- _Exercise aim_
Needed from the data below: every line from the one with "Open the Settings menu" up to and including the one with "the System Monitoring", repeated exactly and with nothing else.

(Study material Opens)

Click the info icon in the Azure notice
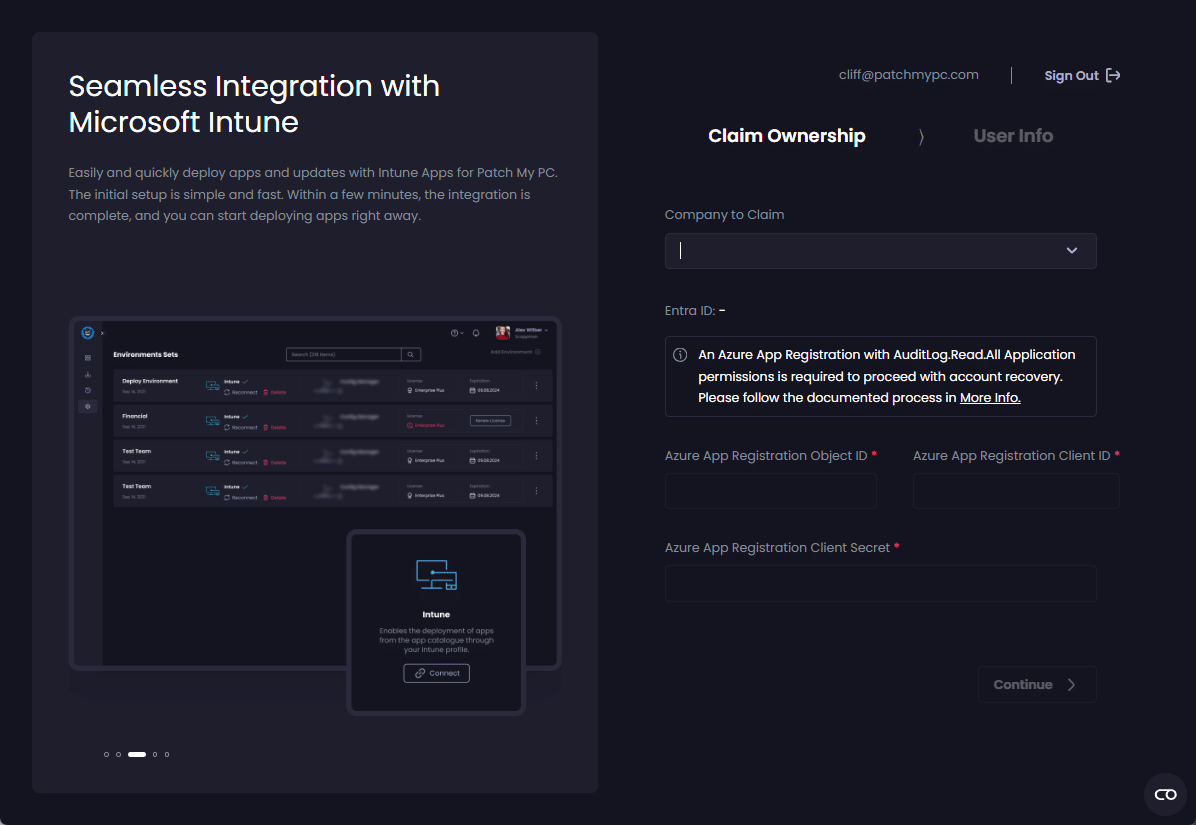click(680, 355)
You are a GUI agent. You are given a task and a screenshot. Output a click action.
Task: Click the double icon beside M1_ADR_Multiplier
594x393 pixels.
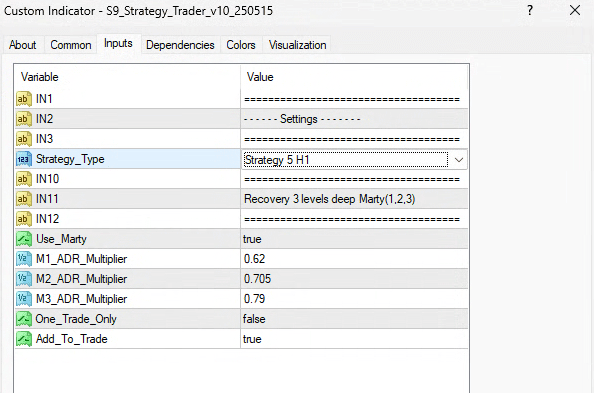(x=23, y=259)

(Study material Closes)
(Study material Opens)

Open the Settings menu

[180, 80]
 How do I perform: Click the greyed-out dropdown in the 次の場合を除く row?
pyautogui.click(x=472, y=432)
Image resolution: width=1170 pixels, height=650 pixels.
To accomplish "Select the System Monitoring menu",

(Study material Closes)

- _Output for this exercise_
Open the Settings menu

[180, 80]
 How do I perform: Click the greyed-out dropdown in the 次の場合を除く row?
pyautogui.click(x=472, y=432)
Image resolution: width=1170 pixels, height=650 pixels.
To accomplish "Select the System Monitoring menu",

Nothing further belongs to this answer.